EXERCISE TASK — Return every one of the records below word for word, changing nothing and leaving nothing out.

RECORDS SHOWN —
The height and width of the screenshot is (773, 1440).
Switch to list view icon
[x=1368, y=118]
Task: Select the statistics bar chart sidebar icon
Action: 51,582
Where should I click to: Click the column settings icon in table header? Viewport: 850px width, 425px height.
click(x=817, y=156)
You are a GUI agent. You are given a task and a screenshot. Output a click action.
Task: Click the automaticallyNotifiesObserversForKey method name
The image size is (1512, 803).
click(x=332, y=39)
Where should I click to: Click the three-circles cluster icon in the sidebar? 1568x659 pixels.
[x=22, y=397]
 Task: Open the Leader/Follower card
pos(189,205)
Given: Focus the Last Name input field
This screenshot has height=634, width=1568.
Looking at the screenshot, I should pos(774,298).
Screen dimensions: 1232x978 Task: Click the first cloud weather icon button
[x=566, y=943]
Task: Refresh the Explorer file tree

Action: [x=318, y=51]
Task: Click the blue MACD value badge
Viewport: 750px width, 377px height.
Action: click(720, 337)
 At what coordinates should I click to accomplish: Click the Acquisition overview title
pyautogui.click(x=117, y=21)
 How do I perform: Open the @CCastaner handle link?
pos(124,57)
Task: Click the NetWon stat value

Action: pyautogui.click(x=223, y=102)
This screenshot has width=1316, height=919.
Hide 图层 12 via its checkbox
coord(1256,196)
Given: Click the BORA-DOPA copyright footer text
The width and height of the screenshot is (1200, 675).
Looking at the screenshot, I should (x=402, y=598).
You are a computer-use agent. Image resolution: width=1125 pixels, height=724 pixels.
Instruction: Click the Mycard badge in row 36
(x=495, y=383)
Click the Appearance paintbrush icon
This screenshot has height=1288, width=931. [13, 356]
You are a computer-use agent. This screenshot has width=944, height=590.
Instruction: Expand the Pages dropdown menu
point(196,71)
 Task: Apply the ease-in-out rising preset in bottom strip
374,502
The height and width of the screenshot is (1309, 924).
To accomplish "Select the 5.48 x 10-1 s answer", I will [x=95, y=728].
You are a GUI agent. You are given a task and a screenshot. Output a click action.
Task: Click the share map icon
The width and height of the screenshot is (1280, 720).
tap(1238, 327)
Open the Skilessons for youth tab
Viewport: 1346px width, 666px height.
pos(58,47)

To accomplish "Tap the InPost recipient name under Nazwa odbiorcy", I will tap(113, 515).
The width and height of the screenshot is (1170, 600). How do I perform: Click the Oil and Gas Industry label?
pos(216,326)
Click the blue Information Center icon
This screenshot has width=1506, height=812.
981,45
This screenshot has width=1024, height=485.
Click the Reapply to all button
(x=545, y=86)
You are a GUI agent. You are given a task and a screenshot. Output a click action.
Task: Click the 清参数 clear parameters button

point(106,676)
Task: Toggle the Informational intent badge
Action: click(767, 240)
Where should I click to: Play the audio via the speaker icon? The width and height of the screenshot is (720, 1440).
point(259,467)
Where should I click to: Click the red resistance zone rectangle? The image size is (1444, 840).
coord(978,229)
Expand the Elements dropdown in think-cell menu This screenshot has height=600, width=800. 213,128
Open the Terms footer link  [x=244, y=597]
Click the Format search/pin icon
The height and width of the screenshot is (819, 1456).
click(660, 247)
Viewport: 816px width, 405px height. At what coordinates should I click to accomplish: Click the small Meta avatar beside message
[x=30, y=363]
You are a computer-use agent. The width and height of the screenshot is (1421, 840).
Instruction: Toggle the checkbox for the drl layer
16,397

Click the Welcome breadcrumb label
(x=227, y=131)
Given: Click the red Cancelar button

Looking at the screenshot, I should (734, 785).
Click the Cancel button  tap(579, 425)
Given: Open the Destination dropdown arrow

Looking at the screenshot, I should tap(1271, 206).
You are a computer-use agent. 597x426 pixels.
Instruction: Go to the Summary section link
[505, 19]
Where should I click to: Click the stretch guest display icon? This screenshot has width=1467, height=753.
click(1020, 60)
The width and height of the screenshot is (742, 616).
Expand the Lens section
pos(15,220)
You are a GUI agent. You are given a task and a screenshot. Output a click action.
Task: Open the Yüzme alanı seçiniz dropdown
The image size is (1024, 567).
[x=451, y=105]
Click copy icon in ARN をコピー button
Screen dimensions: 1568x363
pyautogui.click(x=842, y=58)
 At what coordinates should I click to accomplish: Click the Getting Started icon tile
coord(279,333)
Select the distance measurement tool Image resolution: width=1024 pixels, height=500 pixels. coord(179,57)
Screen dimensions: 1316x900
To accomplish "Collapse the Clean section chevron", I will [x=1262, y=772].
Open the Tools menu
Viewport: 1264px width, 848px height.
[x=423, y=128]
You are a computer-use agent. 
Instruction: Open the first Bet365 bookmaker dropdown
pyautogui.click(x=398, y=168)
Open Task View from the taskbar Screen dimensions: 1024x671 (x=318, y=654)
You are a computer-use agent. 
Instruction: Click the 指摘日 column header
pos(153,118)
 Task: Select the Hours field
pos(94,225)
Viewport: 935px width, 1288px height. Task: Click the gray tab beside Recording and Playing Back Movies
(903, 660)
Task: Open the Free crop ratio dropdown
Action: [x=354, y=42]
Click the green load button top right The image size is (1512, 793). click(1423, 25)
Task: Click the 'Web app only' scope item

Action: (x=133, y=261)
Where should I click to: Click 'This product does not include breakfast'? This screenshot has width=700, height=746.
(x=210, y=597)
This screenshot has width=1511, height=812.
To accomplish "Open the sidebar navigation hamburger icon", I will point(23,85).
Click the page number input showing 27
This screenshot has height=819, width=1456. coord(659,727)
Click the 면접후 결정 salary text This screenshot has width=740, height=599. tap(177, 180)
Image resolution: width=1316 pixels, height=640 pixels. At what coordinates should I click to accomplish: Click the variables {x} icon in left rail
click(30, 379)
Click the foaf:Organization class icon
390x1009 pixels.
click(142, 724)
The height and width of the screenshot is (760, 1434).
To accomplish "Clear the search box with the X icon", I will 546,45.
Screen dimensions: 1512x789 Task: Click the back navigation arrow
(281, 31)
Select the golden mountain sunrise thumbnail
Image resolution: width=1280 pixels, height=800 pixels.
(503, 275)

THE COMPLETED TASK —
The height and width of the screenshot is (773, 1440).
Switch to list view icon
[x=1368, y=118]
Task: Select the statistics bar chart sidebar icon
Action: 51,582
Where should I click to: Click the column settings icon in table header? Viewport: 850px width, 425px height.
click(x=817, y=156)
You are a GUI agent. You are given a task and a screenshot. Output a click action.
Task: Click the automaticallyNotifiesObserversForKey method name
The image size is (1512, 803).
click(x=332, y=39)
Where should I click to: Click the three-circles cluster icon in the sidebar? 1568x659 pixels.
[x=22, y=397]
 Task: Open the Leader/Follower card
pos(189,205)
Given: Focus the Last Name input field
This screenshot has height=634, width=1568.
Looking at the screenshot, I should pos(774,298).
Screen dimensions: 1232x978 Task: Click the first cloud weather icon button
[x=566, y=943]
Task: Refresh the Explorer file tree

Action: [x=318, y=51]
Task: Click the blue MACD value badge
Viewport: 750px width, 377px height.
Action: click(720, 337)
 At what coordinates should I click to accomplish: Click the Acquisition overview title
pyautogui.click(x=117, y=21)
 How do I perform: Open the @CCastaner handle link?
pos(124,57)
Task: Click the NetWon stat value

Action: pyautogui.click(x=223, y=102)
This screenshot has width=1316, height=919.
Hide 图层 12 via its checkbox
coord(1256,196)
Given: Click the BORA-DOPA copyright footer text
The width and height of the screenshot is (1200, 675).
Looking at the screenshot, I should (x=402, y=598).
You are a computer-use agent. Image resolution: width=1125 pixels, height=724 pixels.
Instruction: Click the Mycard badge in row 36
(x=495, y=383)
Click the Appearance paintbrush icon
This screenshot has height=1288, width=931. [13, 356]
You are a computer-use agent. This screenshot has width=944, height=590.
Instruction: Expand the Pages dropdown menu
point(196,71)
 Task: Apply the ease-in-out rising preset in bottom strip
374,502
The height and width of the screenshot is (1309, 924).
To accomplish "Select the 5.48 x 10-1 s answer", I will [x=95, y=728].
You are a GUI agent. You are given a task and a screenshot. Output a click action.
Task: Click the share map icon
The width and height of the screenshot is (1280, 720).
tap(1238, 327)
Open the Skilessons for youth tab
Viewport: 1346px width, 666px height.
pos(58,47)

To accomplish "Tap the InPost recipient name under Nazwa odbiorcy", I will tap(113, 515).
The width and height of the screenshot is (1170, 600). How do I perform: Click the Oil and Gas Industry label?
pos(216,326)
Click the blue Information Center icon
This screenshot has width=1506, height=812.
981,45
This screenshot has width=1024, height=485.
Click the Reapply to all button
(x=545, y=86)
You are a GUI agent. You are given a task and a screenshot. Output a click action.
Task: Click the 清参数 clear parameters button

point(106,676)
Task: Toggle the Informational intent badge
Action: click(767, 240)
Where should I click to: Play the audio via the speaker icon? The width and height of the screenshot is (720, 1440).
point(259,467)
Where should I click to: Click the red resistance zone rectangle? The image size is (1444, 840).
coord(978,229)
Expand the Elements dropdown in think-cell menu This screenshot has height=600, width=800. 213,128
Open the Terms footer link  [x=244, y=597]
Click the Format search/pin icon
The height and width of the screenshot is (819, 1456).
click(660, 247)
Viewport: 816px width, 405px height. At what coordinates should I click to accomplish: Click the small Meta avatar beside message
[x=30, y=363]
You are a computer-use agent. The width and height of the screenshot is (1421, 840).
Instruction: Toggle the checkbox for the drl layer
16,397

Click the Welcome breadcrumb label
(x=227, y=131)
Given: Click the red Cancelar button

Looking at the screenshot, I should (734, 785).
Click the Cancel button  tap(579, 425)
Given: Open the Destination dropdown arrow

Looking at the screenshot, I should tap(1271, 206).
You are a computer-use agent. 597x426 pixels.
Instruction: Go to the Summary section link
[505, 19]
Where should I click to: Click the stretch guest display icon? This screenshot has width=1467, height=753.
click(1020, 60)
The width and height of the screenshot is (742, 616).
Expand the Lens section
pos(15,220)
You are a GUI agent. You are given a task and a screenshot. Output a click action.
Task: Open the Yüzme alanı seçiniz dropdown
The image size is (1024, 567).
[x=451, y=105]
Click copy icon in ARN をコピー button
Screen dimensions: 1568x363
pyautogui.click(x=842, y=58)
 At what coordinates should I click to accomplish: Click the Getting Started icon tile
coord(279,333)
Select the distance measurement tool Image resolution: width=1024 pixels, height=500 pixels. coord(179,57)
Screen dimensions: 1316x900
To accomplish "Collapse the Clean section chevron", I will [x=1262, y=772].
Open the Tools menu
Viewport: 1264px width, 848px height.
[x=423, y=128]
You are a computer-use agent. 
Instruction: Open the first Bet365 bookmaker dropdown
pyautogui.click(x=398, y=168)
Open Task View from the taskbar Screen dimensions: 1024x671 (x=318, y=654)
You are a computer-use agent. 
Instruction: Click the 指摘日 column header
pos(153,118)
 Task: Select the Hours field
pos(94,225)
Viewport: 935px width, 1288px height. Task: Click the gray tab beside Recording and Playing Back Movies
(903, 660)
Task: Open the Free crop ratio dropdown
Action: [x=354, y=42]
Click the green load button top right The image size is (1512, 793). click(1423, 25)
Task: Click the 'Web app only' scope item

Action: (x=133, y=261)
Where should I click to: Click 'This product does not include breakfast'? This screenshot has width=700, height=746.
(x=210, y=597)
This screenshot has width=1511, height=812.
To accomplish "Open the sidebar navigation hamburger icon", I will point(23,85).
Click the page number input showing 27
This screenshot has height=819, width=1456. coord(659,727)
Click the 면접후 결정 salary text This screenshot has width=740, height=599. tap(177, 180)
Image resolution: width=1316 pixels, height=640 pixels. At what coordinates should I click to accomplish: Click the variables {x} icon in left rail
click(30, 379)
Click the foaf:Organization class icon
390x1009 pixels.
click(142, 724)
The height and width of the screenshot is (760, 1434).
To accomplish "Clear the search box with the X icon", I will 546,45.
Screen dimensions: 1512x789 Task: Click the back navigation arrow
(281, 31)
Select the golden mountain sunrise thumbnail
Image resolution: width=1280 pixels, height=800 pixels.
(503, 275)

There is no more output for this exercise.